WHAT YOU ARE ASKED TO DO: Reproduce the rows between the lines holding "named (208, 980)" and "DESCRIPTION (120, 119)", inclusive, substituting "Give the position of" for each "Identify the location of" and leaving everything else unchanged.

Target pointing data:
--------

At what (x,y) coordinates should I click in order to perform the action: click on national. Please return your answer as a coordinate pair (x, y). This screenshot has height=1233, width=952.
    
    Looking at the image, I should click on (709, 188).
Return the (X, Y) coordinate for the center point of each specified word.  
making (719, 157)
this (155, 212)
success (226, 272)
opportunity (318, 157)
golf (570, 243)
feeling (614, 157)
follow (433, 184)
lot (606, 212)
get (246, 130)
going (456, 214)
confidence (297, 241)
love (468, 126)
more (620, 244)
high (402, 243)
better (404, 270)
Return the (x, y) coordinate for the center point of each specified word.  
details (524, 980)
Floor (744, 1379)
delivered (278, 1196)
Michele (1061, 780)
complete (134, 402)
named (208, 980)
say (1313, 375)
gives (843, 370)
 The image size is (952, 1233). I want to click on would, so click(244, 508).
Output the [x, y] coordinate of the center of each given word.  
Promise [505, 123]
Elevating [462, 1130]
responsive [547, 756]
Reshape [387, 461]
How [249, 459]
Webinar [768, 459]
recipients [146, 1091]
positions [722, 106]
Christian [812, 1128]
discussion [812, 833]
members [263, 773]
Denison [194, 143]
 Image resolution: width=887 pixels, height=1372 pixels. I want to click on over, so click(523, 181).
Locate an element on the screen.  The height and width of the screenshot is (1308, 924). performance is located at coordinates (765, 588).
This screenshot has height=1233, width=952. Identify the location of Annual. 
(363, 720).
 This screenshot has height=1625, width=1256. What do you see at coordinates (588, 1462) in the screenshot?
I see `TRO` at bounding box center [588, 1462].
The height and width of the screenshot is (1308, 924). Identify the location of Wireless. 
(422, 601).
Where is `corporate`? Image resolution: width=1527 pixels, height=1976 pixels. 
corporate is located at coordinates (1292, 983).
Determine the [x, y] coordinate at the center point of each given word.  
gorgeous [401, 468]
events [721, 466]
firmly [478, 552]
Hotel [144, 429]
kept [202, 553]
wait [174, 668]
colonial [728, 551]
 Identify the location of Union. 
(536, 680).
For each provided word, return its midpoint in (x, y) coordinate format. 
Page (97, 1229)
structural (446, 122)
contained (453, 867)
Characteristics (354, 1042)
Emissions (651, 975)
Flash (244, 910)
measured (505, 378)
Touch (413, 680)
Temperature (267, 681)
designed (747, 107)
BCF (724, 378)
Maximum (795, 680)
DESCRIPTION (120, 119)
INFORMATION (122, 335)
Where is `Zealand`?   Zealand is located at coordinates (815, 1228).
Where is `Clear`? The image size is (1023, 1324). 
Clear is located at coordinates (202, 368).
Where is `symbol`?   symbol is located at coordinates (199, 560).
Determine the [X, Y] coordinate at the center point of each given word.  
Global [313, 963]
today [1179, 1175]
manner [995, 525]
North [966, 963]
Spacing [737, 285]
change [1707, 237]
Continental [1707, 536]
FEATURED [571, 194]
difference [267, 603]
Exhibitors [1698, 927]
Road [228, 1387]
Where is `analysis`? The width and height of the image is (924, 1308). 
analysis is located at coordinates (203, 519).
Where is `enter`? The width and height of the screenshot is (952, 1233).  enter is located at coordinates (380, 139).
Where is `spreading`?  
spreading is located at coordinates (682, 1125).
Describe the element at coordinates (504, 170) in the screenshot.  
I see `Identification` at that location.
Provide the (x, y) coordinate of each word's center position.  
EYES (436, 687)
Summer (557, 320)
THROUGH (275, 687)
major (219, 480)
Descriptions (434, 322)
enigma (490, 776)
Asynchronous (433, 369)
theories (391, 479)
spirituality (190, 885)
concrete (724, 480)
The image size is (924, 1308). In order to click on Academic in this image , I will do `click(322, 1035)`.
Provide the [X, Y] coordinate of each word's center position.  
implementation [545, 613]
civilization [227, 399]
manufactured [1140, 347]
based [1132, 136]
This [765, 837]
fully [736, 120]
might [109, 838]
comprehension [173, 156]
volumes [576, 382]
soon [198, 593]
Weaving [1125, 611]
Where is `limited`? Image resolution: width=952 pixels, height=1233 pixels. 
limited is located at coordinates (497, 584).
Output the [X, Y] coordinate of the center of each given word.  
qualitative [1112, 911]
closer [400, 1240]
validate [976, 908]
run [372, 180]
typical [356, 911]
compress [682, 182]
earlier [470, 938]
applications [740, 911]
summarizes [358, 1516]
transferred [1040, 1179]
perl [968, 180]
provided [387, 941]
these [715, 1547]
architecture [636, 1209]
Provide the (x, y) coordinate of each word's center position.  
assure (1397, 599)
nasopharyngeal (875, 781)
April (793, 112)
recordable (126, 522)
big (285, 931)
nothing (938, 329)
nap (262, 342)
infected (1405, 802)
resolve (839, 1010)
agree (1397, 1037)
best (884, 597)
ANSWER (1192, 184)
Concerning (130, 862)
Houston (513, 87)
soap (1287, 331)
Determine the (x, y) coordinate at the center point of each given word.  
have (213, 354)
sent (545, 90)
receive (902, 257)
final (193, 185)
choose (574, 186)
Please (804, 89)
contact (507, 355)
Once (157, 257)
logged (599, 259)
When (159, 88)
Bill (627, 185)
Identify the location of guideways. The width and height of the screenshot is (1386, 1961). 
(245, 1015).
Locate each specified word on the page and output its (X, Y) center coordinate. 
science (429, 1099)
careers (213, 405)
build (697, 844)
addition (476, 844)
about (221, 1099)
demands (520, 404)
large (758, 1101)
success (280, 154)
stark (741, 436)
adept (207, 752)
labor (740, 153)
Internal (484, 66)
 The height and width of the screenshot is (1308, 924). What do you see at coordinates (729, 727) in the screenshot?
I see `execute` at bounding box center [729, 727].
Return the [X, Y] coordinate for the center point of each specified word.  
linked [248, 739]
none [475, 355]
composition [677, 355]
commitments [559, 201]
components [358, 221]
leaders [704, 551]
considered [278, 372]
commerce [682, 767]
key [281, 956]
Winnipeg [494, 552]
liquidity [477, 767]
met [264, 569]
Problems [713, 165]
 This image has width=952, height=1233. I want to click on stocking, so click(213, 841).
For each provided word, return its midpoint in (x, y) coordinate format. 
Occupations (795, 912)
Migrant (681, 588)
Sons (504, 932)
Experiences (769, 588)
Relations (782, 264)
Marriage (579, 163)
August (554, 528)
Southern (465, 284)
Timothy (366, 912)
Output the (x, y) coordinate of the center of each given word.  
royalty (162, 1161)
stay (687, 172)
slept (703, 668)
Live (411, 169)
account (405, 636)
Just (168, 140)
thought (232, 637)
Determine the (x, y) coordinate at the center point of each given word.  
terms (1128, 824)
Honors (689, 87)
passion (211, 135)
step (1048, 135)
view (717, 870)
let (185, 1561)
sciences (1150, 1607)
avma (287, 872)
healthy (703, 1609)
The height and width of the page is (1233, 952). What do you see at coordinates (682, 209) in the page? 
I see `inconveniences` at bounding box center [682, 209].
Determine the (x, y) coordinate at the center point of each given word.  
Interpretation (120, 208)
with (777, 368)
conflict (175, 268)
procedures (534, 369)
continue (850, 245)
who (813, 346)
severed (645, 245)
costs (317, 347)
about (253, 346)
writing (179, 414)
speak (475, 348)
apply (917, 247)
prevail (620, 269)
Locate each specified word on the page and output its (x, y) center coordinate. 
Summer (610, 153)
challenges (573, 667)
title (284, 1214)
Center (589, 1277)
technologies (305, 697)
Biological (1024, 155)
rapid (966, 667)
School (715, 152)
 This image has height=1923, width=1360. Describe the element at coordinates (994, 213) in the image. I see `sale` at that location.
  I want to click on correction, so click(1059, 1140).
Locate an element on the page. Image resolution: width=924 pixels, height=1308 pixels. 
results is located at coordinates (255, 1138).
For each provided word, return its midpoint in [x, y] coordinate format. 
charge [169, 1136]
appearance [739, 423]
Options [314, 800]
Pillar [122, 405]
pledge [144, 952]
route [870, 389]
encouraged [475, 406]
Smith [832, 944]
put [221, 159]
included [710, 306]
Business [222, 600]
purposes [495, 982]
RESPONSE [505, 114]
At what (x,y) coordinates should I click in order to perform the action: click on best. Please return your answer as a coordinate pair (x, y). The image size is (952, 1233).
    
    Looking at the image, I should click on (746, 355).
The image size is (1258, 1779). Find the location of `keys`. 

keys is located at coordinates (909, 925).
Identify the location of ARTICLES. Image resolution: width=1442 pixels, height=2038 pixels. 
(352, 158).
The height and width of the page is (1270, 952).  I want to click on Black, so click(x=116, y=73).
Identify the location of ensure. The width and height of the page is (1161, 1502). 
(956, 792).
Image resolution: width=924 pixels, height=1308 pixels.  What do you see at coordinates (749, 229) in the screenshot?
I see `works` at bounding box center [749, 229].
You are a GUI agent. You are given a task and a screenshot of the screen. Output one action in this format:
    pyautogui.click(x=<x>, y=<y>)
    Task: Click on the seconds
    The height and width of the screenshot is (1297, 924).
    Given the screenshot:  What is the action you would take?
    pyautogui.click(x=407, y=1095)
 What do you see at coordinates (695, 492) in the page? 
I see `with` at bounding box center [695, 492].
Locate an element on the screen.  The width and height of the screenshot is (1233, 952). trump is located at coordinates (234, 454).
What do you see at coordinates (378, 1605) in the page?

--------

RESPONSE TO THE EXERCISE:
named (208, 980)
say (1313, 375)
gives (843, 370)
 The image size is (952, 1233). I want to click on would, so click(244, 508).
Output the [x, y] coordinate of the center of each given word.  
Promise [505, 123]
Elevating [462, 1130]
responsive [547, 756]
Reshape [387, 461]
How [249, 459]
Webinar [768, 459]
recipients [146, 1091]
positions [722, 106]
Christian [812, 1128]
discussion [812, 833]
members [263, 773]
Denison [194, 143]
 Image resolution: width=887 pixels, height=1372 pixels. I want to click on over, so click(523, 181).
Locate an element on the screen.  The height and width of the screenshot is (1308, 924). performance is located at coordinates (765, 588).
This screenshot has height=1233, width=952. Give the position of Annual. 
(363, 720).
 This screenshot has height=1625, width=1256. What do you see at coordinates (588, 1462) in the screenshot?
I see `TRO` at bounding box center [588, 1462].
The height and width of the screenshot is (1308, 924). Give the position of Wireless. 
(422, 601).
Where is `corporate`? Image resolution: width=1527 pixels, height=1976 pixels. 
corporate is located at coordinates (1292, 983).
Determine the [x, y] coordinate at the center point of each given word.  
gorgeous [401, 468]
events [721, 466]
firmly [478, 552]
Hotel [144, 429]
kept [202, 553]
wait [174, 668]
colonial [728, 551]
 Give the position of Union. 
(536, 680).
For each provided word, return its midpoint in (x, y) coordinate format. 
Page (97, 1229)
structural (446, 122)
contained (453, 867)
Characteristics (354, 1042)
Emissions (651, 975)
Flash (244, 910)
measured (505, 378)
Touch (413, 680)
Temperature (267, 681)
designed (747, 107)
BCF (724, 378)
Maximum (795, 680)
DESCRIPTION (120, 119)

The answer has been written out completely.